Since this is an advanced nature journaling course, there is a good chance you'll only need to buy a few supplies. Check out the list, see what you have, what you need, and perhaps what you simply want to get and you'll be set. By now you are probably starting to have a feel for what supplies and media are your favorites.

I've also included a few optional supplies that you may have some fun experimenting with. These are supplies that I have either been playing around with lately or are needed for a bonus tutorial. In week 4 I have a super awesome surprise bonus headed your way!

(I'm not in any way compensated by any supply companies I recommend. I just like them from personal experience.)

The Journal:

As far as your actual journal, you may want to start a new one and designate it for this month, or maybe not. The size journal you work in is totally up to you. I'll be working (bigger than I normally do to mix things up) in a 9x12 Canson brand Mix Media spiral bound book, but feel free to choose whatever size and style journal you like.

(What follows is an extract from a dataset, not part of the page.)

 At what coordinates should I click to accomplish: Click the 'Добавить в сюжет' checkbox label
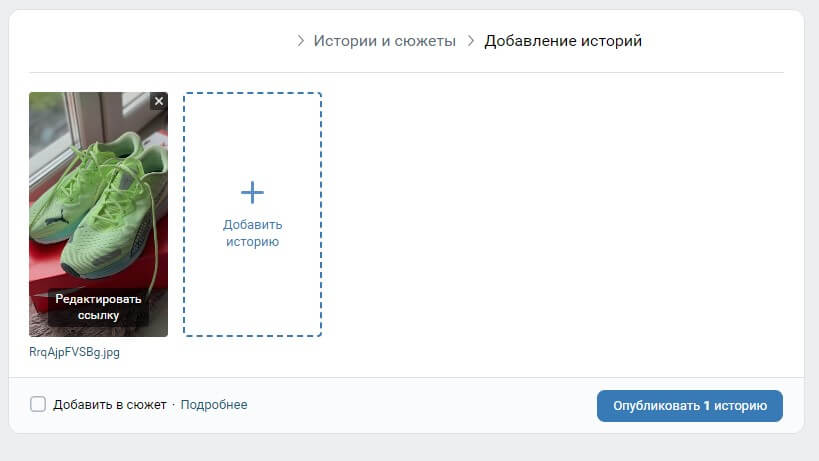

I do recommend that you choose a journal with paper suitable for handling watercolor paint. The paper in the book I'm using is 98 lb and is suitable for acrylic paint, watercolor, pen, and pencil.

As I mentio in Draw Yourself Back to Nature, I also really like the Pentalic Nature Sketch Pad. It comes in 2 sizes and is a great mix media journal that handles paint, pencil, and pen very well, plus a percentage of the sales of each book are donated to the American Wildlife Foundation which is perfect for a nature journal. Additionally, it has soft white pages rather than bright white, which I think looks great with nature imagery.


(photo credit)

You will want a few size and styles brushes. With brushes price definitely makes a difference. You don’t have to buy the highest end brushes, but avoid super cheap brushes because they will drive you crazy shedding bristles into your art and just won't perform well or give you the line quality you want.
Brushes can add up quickly, so be sure to pick brushes that fit your price point and allow you to get at least a 0, 3, 6, 1 inch round and a 2, 4, 10, 1/2 and 1 inch flat. If your brush stock is set with the standards and you want to get a couple new brushes, consider a liner brush (sometimes called a rigger), a 6 flat, and maybe try some flats with longer or shorter bristles or perhaps an angle.
Technically the shorter ones are called brights and the longer ones are called flats, but they are basically the same thing and you can call both flats without problem. The technical reason for the difference is that the longer bristle flats (also sometimes called strokes) carry more paint for making longer flat lines where the shorter bristled brights are for making shorter lines or dabs.
The size of the brush, whether in number or inches, is based off the size of the ferrule or metal part that connects the bristles to the handle.
Also consider your ethical values as to whether you will choose sable fur brushes or synthetic. I always choose synthetic because I like them better for both ethical and practical reasons.

You also may have a few supplies in mind you'd like to experiment with, use this course as an excuse to get them and explore,then share your experience with us in the group. If there is a supply you are curious about, but don't know how to use or want to lean more about, just ask me and I will share my experience with it or, if I don't have experience, point you to a resource who does.


Watercolor paint - Either tube or pan is fine, whatever you like best or already have, and you can always combine the two if you like as well!

If your set doesn't include a tube of white get one separately. We'll use it in a dry brush technique. Or if you already have a high quality acrylic white that will work too!

Gouache - (Pronounced gwash) This is a very rich and saturated water based paint that comes in tubes similar to watercolor paint but a little bigger. It mixes well with watercolor paint. Get a basic set of 12 tubes and if you like you can supplement with some extra special colors that you love with individual tubes. Gouache can very in price drastically so i recommend a set such as the Reeves set of 12 because it is very reasonably priced.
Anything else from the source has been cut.